| I don't understand this. Was learning how to use the VCR everything that is wrong with raising children? How is the iPad limiting? Aren't you confusing the Apple ecosystem with the apps on there? Give them a piano app and see them fail, Give them a drawing app and see them fail. Let them play some of those gravity games and see them explore and fail. I understand what you are trying to do. I too am thinking (and overthinking) how to best allow my kid to become great. I see no problem in you doing it. I would encourage it. But you seem to be overthinking your principles. But that's just me. My son loves hammering at the computer too. (He is working he says) but he also loves playing games and music on his iPad. They aren't mutually exclusive. For a child the iPad is not a walled garden and if they think it is then just jailbreak it with them. Actually now that I think of it, that seems to be a much better lesson in teaching them how to become a hacker. |
But it's still a box sealed shut that someone else built. And, perhaps most devastating, it's designed to just work out of the box.

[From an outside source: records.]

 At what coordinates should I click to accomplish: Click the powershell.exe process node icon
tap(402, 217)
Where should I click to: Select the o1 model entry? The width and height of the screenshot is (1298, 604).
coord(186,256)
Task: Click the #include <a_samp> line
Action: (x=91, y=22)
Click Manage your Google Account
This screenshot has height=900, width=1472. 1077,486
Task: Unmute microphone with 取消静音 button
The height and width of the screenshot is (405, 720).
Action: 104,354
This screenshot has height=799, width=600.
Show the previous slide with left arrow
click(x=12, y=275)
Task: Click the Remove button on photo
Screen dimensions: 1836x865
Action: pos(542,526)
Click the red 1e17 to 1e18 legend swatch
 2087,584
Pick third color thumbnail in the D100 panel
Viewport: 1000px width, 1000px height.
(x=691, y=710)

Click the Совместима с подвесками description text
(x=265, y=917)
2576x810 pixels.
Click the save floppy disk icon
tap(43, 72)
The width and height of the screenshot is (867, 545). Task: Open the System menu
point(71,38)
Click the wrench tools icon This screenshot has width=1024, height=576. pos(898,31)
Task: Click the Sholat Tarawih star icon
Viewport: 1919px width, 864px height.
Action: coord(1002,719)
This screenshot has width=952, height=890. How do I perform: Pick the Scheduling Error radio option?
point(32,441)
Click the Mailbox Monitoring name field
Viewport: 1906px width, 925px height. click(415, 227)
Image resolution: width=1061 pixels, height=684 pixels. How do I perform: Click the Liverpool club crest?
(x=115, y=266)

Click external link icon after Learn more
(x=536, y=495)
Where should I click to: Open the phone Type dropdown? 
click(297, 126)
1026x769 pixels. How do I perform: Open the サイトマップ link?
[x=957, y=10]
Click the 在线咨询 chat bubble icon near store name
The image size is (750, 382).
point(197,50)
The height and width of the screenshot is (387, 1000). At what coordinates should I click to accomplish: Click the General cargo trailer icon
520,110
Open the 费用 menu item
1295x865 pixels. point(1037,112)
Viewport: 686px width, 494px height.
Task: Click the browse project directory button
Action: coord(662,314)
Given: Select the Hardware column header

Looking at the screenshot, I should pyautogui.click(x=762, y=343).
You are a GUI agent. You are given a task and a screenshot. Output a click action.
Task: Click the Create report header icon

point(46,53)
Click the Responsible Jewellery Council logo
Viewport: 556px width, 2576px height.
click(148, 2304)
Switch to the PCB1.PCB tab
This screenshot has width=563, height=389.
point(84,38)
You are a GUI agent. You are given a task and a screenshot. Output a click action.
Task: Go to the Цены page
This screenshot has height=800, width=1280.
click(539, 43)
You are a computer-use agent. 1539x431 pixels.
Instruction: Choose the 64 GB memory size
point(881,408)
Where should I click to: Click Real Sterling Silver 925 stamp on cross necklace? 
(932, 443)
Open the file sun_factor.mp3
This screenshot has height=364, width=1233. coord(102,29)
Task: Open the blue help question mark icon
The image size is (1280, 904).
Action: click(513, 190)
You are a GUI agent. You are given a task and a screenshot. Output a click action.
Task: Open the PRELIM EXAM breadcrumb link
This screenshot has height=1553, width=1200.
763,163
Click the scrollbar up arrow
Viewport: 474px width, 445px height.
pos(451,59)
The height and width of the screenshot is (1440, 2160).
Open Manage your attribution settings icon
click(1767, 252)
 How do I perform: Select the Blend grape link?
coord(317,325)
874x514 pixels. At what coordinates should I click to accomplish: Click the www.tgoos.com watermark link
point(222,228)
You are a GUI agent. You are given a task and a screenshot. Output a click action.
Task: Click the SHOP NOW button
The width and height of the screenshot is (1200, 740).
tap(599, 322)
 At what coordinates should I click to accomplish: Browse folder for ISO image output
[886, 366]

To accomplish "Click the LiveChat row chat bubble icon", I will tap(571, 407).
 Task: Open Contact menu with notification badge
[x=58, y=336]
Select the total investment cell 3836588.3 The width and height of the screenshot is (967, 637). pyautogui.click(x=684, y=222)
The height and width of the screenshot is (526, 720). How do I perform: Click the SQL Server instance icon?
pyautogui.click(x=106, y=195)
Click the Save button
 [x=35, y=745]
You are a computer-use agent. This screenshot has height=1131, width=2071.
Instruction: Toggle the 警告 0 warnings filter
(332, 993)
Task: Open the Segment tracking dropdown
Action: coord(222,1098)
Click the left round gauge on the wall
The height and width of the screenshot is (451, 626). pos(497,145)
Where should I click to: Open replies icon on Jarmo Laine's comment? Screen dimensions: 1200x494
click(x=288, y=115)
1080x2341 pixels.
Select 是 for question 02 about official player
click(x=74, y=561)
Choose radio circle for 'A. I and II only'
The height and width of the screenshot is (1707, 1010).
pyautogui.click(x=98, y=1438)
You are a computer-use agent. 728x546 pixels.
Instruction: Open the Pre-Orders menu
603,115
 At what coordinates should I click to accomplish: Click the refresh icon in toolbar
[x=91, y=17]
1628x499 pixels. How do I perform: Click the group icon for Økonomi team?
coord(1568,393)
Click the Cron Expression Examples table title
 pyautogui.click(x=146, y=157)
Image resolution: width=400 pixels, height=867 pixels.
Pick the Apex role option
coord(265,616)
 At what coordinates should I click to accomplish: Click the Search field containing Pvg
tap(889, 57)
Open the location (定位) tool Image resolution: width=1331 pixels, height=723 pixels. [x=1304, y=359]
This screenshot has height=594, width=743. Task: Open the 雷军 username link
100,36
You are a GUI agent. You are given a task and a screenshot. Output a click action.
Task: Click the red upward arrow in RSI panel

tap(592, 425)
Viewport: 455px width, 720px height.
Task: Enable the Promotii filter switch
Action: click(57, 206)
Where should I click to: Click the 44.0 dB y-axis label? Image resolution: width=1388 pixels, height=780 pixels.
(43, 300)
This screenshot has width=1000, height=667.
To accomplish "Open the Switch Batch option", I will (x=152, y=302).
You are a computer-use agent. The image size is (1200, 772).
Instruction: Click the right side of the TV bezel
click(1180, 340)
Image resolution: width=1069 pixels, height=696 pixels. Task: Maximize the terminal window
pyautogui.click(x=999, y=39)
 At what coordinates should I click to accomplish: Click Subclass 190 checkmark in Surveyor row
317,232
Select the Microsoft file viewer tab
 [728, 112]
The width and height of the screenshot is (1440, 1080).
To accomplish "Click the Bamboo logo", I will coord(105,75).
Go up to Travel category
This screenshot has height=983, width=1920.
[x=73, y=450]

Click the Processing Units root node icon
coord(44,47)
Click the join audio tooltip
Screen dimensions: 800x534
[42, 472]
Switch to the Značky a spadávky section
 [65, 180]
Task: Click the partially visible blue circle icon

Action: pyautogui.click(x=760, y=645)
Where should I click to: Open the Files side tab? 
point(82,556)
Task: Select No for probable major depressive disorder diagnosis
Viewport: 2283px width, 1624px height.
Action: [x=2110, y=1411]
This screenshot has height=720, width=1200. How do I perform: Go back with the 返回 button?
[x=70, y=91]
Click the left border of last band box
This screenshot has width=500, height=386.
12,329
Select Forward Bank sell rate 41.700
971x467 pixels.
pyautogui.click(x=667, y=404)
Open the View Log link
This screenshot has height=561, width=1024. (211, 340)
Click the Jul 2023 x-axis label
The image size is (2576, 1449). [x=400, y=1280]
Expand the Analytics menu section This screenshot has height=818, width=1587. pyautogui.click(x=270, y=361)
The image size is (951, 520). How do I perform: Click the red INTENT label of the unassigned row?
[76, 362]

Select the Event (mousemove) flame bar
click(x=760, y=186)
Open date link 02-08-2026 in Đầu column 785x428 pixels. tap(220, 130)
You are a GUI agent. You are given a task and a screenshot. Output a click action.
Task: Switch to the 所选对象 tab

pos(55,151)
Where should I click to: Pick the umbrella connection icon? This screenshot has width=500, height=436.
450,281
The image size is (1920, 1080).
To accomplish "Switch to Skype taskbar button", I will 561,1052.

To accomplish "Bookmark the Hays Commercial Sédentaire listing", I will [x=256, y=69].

I'm drawing an analogy to the maker movement here. I don't want childrens' experience to be defined by others, or to live in the boxes invented by others, whenever I can avoid it. Left to their own devices, they invent their own boxes all the time. I would have never imagined that one of our trees would be a pretend locomotive, but there you go.
My first computer, a TRS-80 CoCo II, turned on to a BASIC prompt. Yes, you could run software others wrote. But you were almost inevitably learning concepts about the computer, too - how can you copy data from one disk to another when you only have one drive and your RAM is smaller than it, for instance? Sure, you can use something Tuxpaint on an iPad, but you wouldn't be using it on something you built.
Apple's ecosystem is the antithesis of the "I can do it myself" approach. (If you do jailbreak it, then I start to see some more value.)
Linux is the embodiment of the "I can do it myself" approach. I remember as a kid opening up a hex editor and modifying the boot sector of a floppy so that when you forgot it in the drive at boot time, you saw my name instead of the "Non system disk or disk error." But my boys will have source code, if they should ever want to use it. How cool is that?